[Source material — start]
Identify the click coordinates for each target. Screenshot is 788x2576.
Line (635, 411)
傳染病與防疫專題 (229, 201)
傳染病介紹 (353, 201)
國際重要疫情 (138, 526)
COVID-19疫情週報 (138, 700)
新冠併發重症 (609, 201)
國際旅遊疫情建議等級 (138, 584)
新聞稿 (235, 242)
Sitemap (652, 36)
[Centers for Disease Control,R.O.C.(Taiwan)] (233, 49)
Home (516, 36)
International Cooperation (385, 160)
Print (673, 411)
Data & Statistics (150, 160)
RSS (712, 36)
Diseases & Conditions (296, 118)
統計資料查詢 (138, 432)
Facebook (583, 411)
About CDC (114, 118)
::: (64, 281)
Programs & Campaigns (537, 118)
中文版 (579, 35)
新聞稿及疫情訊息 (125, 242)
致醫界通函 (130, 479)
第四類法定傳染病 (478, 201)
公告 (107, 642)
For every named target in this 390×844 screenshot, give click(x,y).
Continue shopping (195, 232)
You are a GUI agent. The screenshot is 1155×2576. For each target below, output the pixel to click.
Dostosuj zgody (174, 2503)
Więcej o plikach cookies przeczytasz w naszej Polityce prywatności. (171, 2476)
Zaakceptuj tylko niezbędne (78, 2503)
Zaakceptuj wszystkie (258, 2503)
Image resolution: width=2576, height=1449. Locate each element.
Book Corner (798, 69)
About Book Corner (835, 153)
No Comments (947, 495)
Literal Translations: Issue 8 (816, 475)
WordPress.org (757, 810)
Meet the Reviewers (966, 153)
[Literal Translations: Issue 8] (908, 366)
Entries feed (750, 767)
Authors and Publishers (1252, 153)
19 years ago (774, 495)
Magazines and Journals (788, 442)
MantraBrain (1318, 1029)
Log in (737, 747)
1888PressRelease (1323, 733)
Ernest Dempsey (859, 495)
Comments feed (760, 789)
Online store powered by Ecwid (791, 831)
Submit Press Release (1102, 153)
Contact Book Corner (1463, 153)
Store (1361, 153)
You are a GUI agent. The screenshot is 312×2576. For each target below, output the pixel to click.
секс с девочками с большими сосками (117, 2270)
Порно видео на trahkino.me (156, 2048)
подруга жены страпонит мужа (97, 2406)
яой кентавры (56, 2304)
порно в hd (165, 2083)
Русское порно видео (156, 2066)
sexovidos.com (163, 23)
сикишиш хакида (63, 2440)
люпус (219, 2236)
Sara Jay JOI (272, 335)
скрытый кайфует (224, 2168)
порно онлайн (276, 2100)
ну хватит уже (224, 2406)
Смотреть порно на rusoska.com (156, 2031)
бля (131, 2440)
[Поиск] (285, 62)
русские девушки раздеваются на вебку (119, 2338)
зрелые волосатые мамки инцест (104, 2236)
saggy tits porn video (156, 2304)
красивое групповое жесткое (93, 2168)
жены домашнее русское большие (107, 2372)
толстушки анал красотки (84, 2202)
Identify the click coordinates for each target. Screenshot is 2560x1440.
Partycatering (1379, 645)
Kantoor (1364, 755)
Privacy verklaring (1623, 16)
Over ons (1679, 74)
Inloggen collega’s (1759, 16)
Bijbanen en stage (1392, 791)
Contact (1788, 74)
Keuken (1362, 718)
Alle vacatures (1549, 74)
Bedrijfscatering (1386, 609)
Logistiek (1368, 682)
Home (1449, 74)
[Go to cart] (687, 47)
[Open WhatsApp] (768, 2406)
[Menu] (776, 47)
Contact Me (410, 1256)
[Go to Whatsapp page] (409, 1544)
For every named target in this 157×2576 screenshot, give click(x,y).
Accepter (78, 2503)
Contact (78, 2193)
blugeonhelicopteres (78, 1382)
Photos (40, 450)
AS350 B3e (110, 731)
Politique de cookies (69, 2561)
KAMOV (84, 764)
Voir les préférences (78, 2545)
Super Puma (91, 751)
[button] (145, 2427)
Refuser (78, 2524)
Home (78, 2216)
[Source material — finish]
What you are asked to do ▸ So that no detail is lost, give every line of the data again exactly.

Worked solution ▸
Identify the click coordinates for each target. Screenshot is 788x2576.
Line (635, 411)
傳染病與防疫專題 (229, 201)
傳染病介紹 (353, 201)
國際重要疫情 (138, 526)
COVID-19疫情週報 (138, 700)
新冠併發重症 (609, 201)
國際旅遊疫情建議等級 (138, 584)
新聞稿 (235, 242)
Sitemap (652, 36)
[Centers for Disease Control,R.O.C.(Taiwan)] (233, 49)
Home (516, 36)
International Cooperation (385, 160)
Print (673, 411)
Data & Statistics (150, 160)
RSS (712, 36)
Diseases & Conditions (296, 118)
統計資料查詢 (138, 432)
Facebook (583, 411)
About CDC (114, 118)
::: (64, 281)
Programs & Campaigns (537, 118)
中文版 (579, 35)
新聞稿及疫情訊息 (125, 242)
致醫界通函 (130, 479)
第四類法定傳染病 (478, 201)
公告 (107, 642)
For every named target in this 390×844 screenshot, give click(x,y).
Continue shopping (195, 232)
You are a GUI agent. The screenshot is 1155×2576. For each target below, output the pixel to click.
Dostosuj zgody (174, 2503)
Więcej o plikach cookies przeczytasz w naszej Polityce prywatności. (171, 2476)
Zaakceptuj tylko niezbędne (78, 2503)
Zaakceptuj wszystkie (258, 2503)
Image resolution: width=2576, height=1449. Locate each element.
Book Corner (798, 69)
About Book Corner (835, 153)
No Comments (947, 495)
Literal Translations: Issue 8 (816, 475)
WordPress.org (757, 810)
Meet the Reviewers (966, 153)
[Literal Translations: Issue 8] (908, 366)
Entries feed (750, 767)
Authors and Publishers (1252, 153)
19 years ago (774, 495)
Magazines and Journals (788, 442)
MantraBrain (1318, 1029)
Log in (737, 747)
1888PressRelease (1323, 733)
Ernest Dempsey (859, 495)
Comments feed (760, 789)
Online store powered by Ecwid (791, 831)
Submit Press Release (1102, 153)
Contact Book Corner (1463, 153)
Store (1361, 153)
You are a GUI agent. The screenshot is 312×2576. For each target below, output the pixel to click.
секс с девочками с большими сосками (117, 2270)
Порно видео на trahkino.me (156, 2048)
подруга жены страпонит мужа (97, 2406)
яой кентавры (56, 2304)
порно в hd (165, 2083)
Русское порно видео (156, 2066)
sexovidos.com (163, 23)
сикишиш хакида (63, 2440)
люпус (219, 2236)
Sara Jay JOI (272, 335)
скрытый кайфует (224, 2168)
порно онлайн (276, 2100)
ну хватит уже (224, 2406)
Смотреть порно на rusoska.com (156, 2031)
бля (131, 2440)
[Поиск] (285, 62)
русские девушки раздеваются на вебку (119, 2338)
зрелые волосатые мамки инцест (104, 2236)
saggy tits porn video (156, 2304)
красивое групповое жесткое (93, 2168)
жены домашнее русское большие (107, 2372)
толстушки анал красотки (84, 2202)
Identify the click coordinates for each target. Screenshot is 2560x1440.
Partycatering (1379, 645)
Kantoor (1364, 755)
Privacy verklaring (1623, 16)
Over ons (1679, 74)
Inloggen collega’s (1759, 16)
Bijbanen en stage (1392, 791)
Contact (1788, 74)
Keuken (1362, 718)
Alle vacatures (1549, 74)
Bedrijfscatering (1386, 609)
Logistiek (1368, 682)
Home (1449, 74)
[Go to cart] (687, 47)
[Open WhatsApp] (768, 2406)
[Menu] (776, 47)
Contact Me (410, 1256)
[Go to Whatsapp page] (409, 1544)
For every named target in this 157×2576 screenshot, give click(x,y).
Accepter (78, 2503)
Contact (78, 2193)
blugeonhelicopteres (78, 1382)
Photos (40, 450)
AS350 B3e (110, 731)
Politique de cookies (69, 2561)
KAMOV (84, 764)
Voir les préférences (78, 2545)
Super Puma (91, 751)
[button] (145, 2427)
Refuser (78, 2524)
Home (78, 2216)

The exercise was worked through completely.